What to produce » What is needed is an exact copy of the data that follows.

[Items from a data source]
╭──
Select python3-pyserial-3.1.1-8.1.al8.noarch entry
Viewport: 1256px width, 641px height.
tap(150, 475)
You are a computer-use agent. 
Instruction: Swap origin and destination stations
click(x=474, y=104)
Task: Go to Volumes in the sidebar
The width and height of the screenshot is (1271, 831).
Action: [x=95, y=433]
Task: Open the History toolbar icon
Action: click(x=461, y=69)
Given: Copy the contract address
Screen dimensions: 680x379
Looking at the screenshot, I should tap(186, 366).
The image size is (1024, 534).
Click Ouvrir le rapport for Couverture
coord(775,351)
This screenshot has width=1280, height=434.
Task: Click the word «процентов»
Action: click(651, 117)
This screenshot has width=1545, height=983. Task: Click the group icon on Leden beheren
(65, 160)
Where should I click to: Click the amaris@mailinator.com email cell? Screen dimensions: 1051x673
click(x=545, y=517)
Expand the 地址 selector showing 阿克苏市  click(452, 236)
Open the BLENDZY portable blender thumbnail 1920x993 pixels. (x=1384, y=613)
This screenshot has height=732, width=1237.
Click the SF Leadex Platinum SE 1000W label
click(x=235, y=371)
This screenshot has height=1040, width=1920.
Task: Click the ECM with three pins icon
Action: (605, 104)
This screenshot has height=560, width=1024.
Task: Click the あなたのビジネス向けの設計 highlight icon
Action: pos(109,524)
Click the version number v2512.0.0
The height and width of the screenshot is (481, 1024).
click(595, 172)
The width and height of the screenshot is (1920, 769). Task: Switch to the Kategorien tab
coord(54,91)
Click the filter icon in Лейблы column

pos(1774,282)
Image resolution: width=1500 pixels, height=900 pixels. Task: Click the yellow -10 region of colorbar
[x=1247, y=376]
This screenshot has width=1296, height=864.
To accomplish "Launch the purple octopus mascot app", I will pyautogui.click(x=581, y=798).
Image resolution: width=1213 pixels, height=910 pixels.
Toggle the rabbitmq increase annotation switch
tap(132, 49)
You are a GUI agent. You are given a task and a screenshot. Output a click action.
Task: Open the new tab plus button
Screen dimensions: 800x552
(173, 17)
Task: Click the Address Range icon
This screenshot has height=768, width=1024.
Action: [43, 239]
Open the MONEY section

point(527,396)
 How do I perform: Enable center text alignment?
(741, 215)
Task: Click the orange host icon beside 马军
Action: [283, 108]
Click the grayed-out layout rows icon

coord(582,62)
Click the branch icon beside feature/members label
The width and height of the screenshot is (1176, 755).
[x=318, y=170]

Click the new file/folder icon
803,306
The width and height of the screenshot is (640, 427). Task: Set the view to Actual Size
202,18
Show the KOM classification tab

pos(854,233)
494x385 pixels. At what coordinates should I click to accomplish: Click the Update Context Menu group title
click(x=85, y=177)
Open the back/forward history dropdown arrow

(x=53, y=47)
╰──
Written response »
Select python3-pyserial-3.1.1-8.1.al8.noarch entry
Viewport: 1256px width, 641px height.
tap(150, 475)
You are a computer-use agent. 
Instruction: Swap origin and destination stations
click(x=474, y=104)
Task: Go to Volumes in the sidebar
The width and height of the screenshot is (1271, 831).
Action: [x=95, y=433]
Task: Open the History toolbar icon
Action: click(x=461, y=69)
Given: Copy the contract address
Screen dimensions: 680x379
Looking at the screenshot, I should tap(186, 366).
The image size is (1024, 534).
Click Ouvrir le rapport for Couverture
coord(775,351)
This screenshot has width=1280, height=434.
Task: Click the word «процентов»
Action: click(651, 117)
This screenshot has width=1545, height=983. Task: Click the group icon on Leden beheren
(65, 160)
Where should I click to: Click the amaris@mailinator.com email cell? Screen dimensions: 1051x673
click(x=545, y=517)
Expand the 地址 selector showing 阿克苏市  click(452, 236)
Open the BLENDZY portable blender thumbnail 1920x993 pixels. (x=1384, y=613)
This screenshot has height=732, width=1237.
Click the SF Leadex Platinum SE 1000W label
click(x=235, y=371)
This screenshot has height=1040, width=1920.
Task: Click the ECM with three pins icon
Action: (605, 104)
This screenshot has height=560, width=1024.
Task: Click the あなたのビジネス向けの設計 highlight icon
Action: pos(109,524)
Click the version number v2512.0.0
The height and width of the screenshot is (481, 1024).
click(595, 172)
The width and height of the screenshot is (1920, 769). Task: Switch to the Kategorien tab
coord(54,91)
Click the filter icon in Лейблы column

pos(1774,282)
Image resolution: width=1500 pixels, height=900 pixels. Task: Click the yellow -10 region of colorbar
[x=1247, y=376]
This screenshot has width=1296, height=864.
To accomplish "Launch the purple octopus mascot app", I will pyautogui.click(x=581, y=798).
Image resolution: width=1213 pixels, height=910 pixels.
Toggle the rabbitmq increase annotation switch
tap(132, 49)
You are a GUI agent. You are given a task and a screenshot. Output a click action.
Task: Open the new tab plus button
Screen dimensions: 800x552
(173, 17)
Task: Click the Address Range icon
This screenshot has height=768, width=1024.
Action: [43, 239]
Open the MONEY section

point(527,396)
 How do I perform: Enable center text alignment?
(741, 215)
Task: Click the orange host icon beside 马军
Action: [283, 108]
Click the grayed-out layout rows icon

coord(582,62)
Click the branch icon beside feature/members label
The width and height of the screenshot is (1176, 755).
[x=318, y=170]

Click the new file/folder icon
803,306
The width and height of the screenshot is (640, 427). Task: Set the view to Actual Size
202,18
Show the KOM classification tab

pos(854,233)
494x385 pixels. At what coordinates should I click to accomplish: Click the Update Context Menu group title
click(x=85, y=177)
Open the back/forward history dropdown arrow

(x=53, y=47)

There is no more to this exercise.